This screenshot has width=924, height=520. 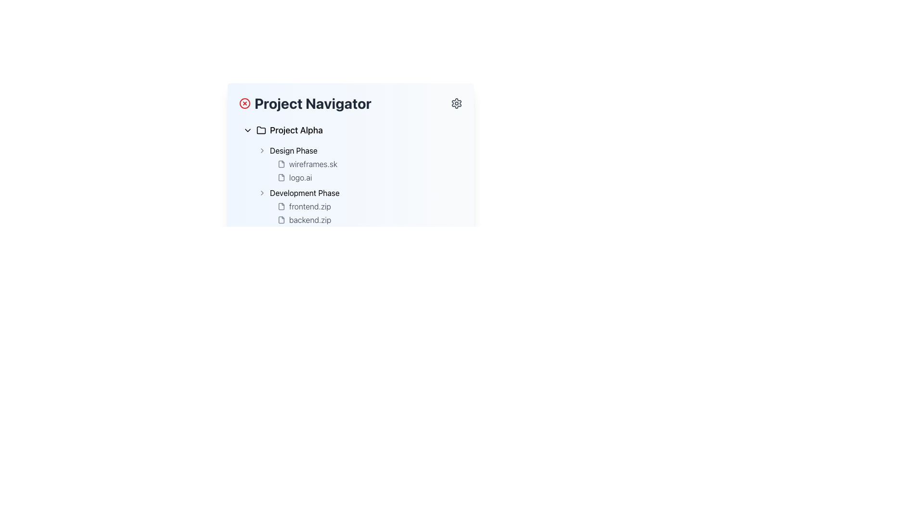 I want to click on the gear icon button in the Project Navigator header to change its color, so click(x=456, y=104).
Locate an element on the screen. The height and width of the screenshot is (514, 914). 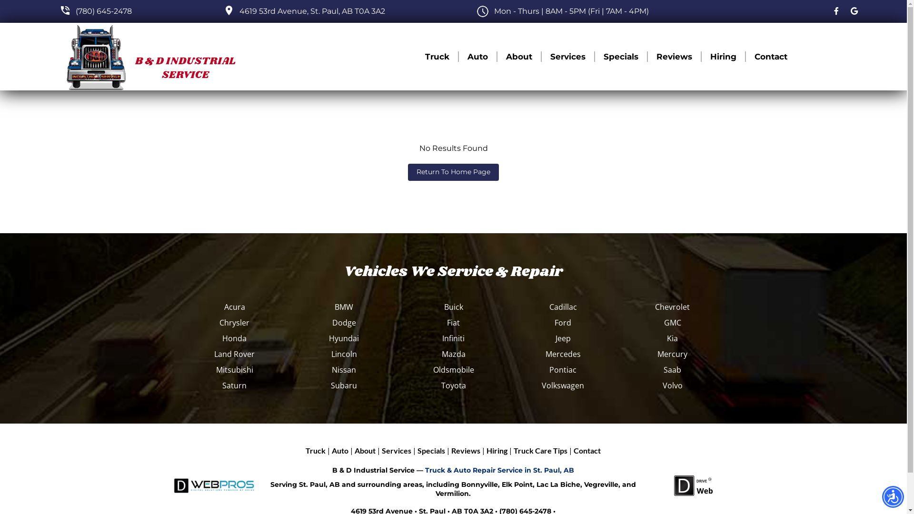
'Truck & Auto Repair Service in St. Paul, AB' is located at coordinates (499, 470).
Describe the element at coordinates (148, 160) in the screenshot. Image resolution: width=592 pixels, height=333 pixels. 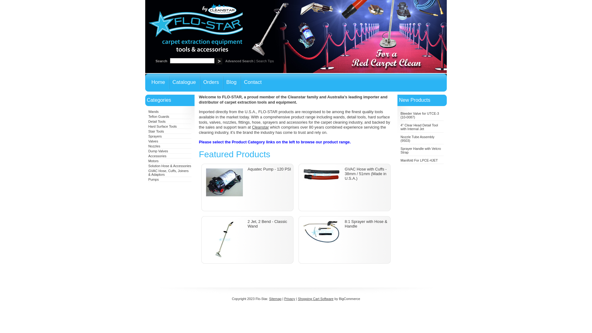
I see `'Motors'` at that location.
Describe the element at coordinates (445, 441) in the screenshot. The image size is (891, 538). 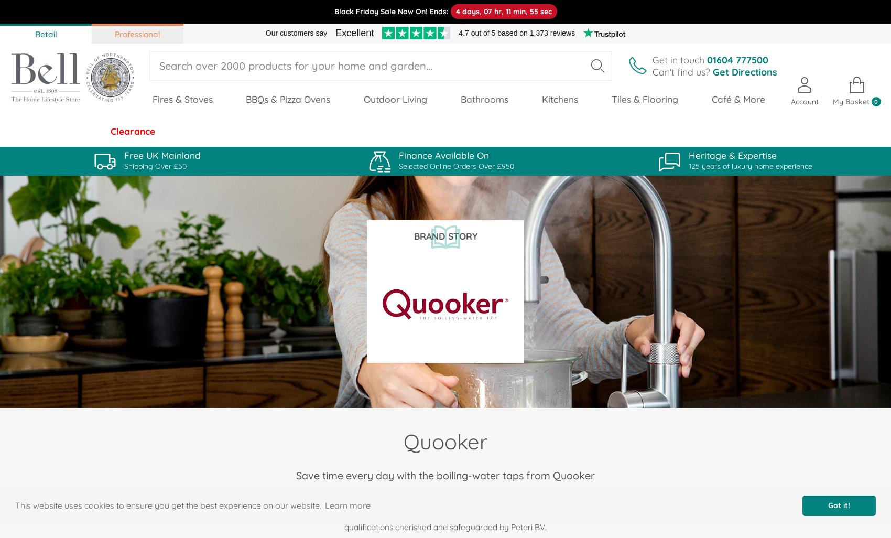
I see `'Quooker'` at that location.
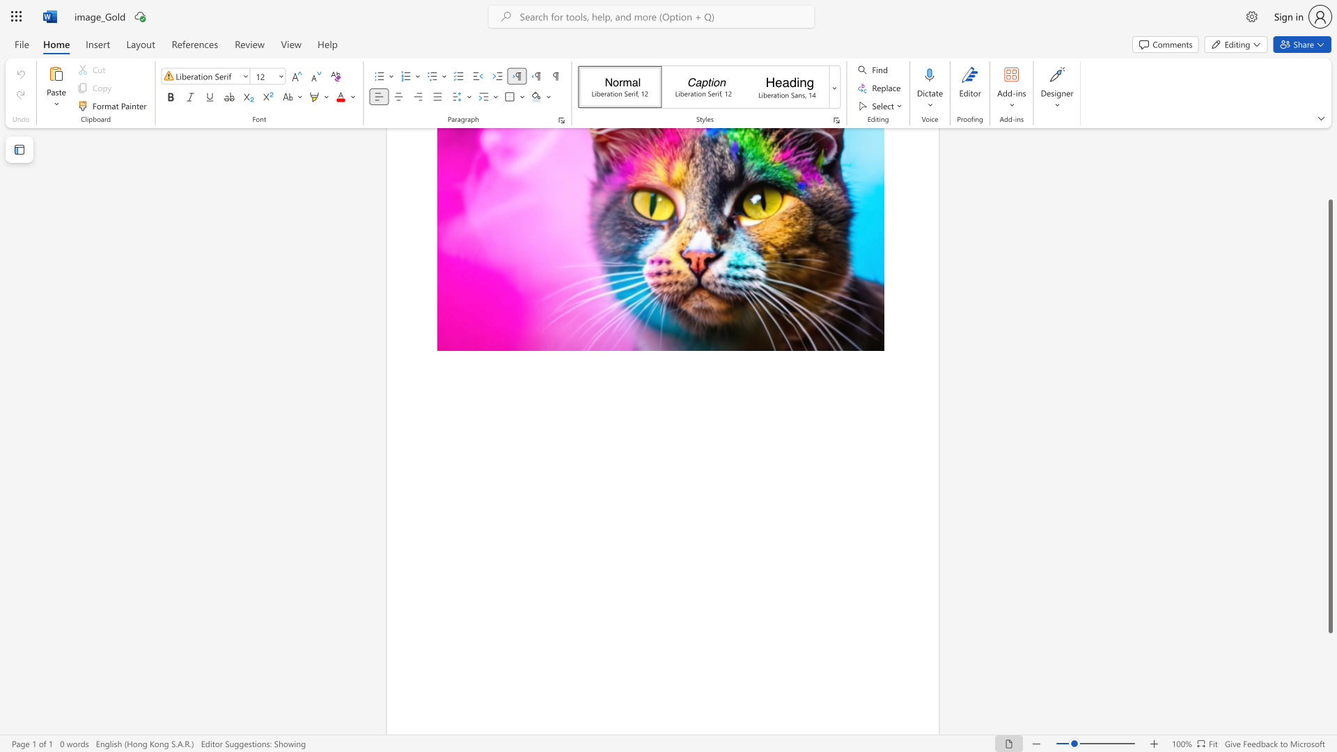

→ **Short exercise**:
Retype the data exactly, starting at the line that contains "Locate an element" and ending at the line that contains "coordinates (499, 470).", leaving the pictures out of your answer.

→ **Solved problem**:
Locate an element on the screen. The height and width of the screenshot is (514, 914). 
'Truck & Auto Repair Service in St. Paul, AB' is located at coordinates (499, 470).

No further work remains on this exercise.